People who buy electric cars don't understand a lot about energy generation. They may believe that solar panels and wind are providing the energy, but even after $3 trillion in subsidies, those have not changed the percentage of energy generated by mainstream sources, like natural gas.

Their second introduction to reality is charging. If you are sleeping, and can sleep well knowing your electric car charging is equivalent load to an entire extra house on the grid, long charging times are fine, but it makes long trips a source of anxiety for most.

When the 1980s-era lithium-ion batteries that power electric vehicles are being charged, lithium ions migrate from one side of the device, the cathode, to the other, the anode. By making the lithium ions migrate faster, the battery is charged more quickly, but sometimes the lithium ions don’t fully move into the anode. In this situation, lithium metal can build up, and this can trigger early battery failure. It can also cause the cathode to wear and crack. All of these issues will reduce the lifetime of the battery and the effective range of the vehicle — expensive and frustrating consequences for drivers.

One solution is to tailor the charging protocol in a way that optimizes speed while avoiding damage for the many different types of battery designs currently used in vehicles but each solution is unique and developing optimal protocols requires a huge amount of data on how various methods affect these devices’ lifetimes, efficiencies and safety. The design and condition of batteries, as well as the feasibility of applying a given charging protocol with the current electric grid infrastructure, are also key variables.

Yet if people are going to use electric cars as more than a gimmick, we need better batteries or faster charging. machine learning techniques that incorporate charging data to create unique charging protocols. By inputting information about the condition of many lithium-ion batteries during their charging and discharging cycles, scientists reporting at the ACS meeting today say trained the machine learning analysis to predict lifetimes and the ways that different designs would eventually fail. The team then fed that data back into the analysis to identify and optimize new protocols that they then tested on real batteries.
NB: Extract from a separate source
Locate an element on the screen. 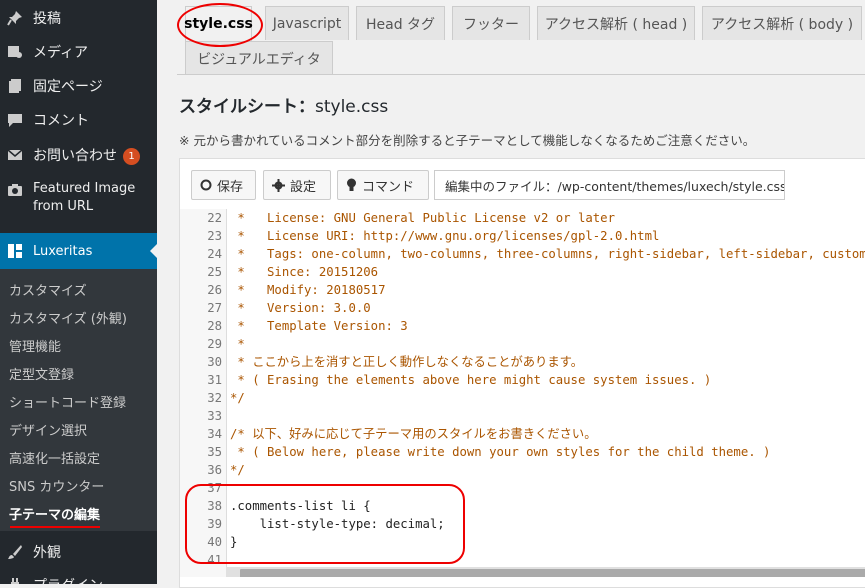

“We’ve significantly increased the amount of energy that can go into a battery cell in a short amount of time,” says Eric Dufek, Ph.D. of Idaho National Laboratory. “Currently, we’re seeing batteries charge to over 90% in 10 minutes without lithium plating or cathode cracking.”

Going from a nearly dead battery to one at 90% power in only 10 minutes is a far cry from current methods, which, at best, can get an electric vehicle to full charge in about half an hour. While many researchers are looking for methods to achieve this sort of super-fast charging, Dufek says that one advantage of their machine learning model is that it ties the protocols to the physics of what is actually happening in a battery.

The researchers plan to use their model to develop even better methods and to help design new lithium-ion batteries that are optimized to undergo fast charging. Dufek says that the ultimate goal is for electric vehicles to be able to “tell” charging stations how to power up their specific batteries quickly and safely.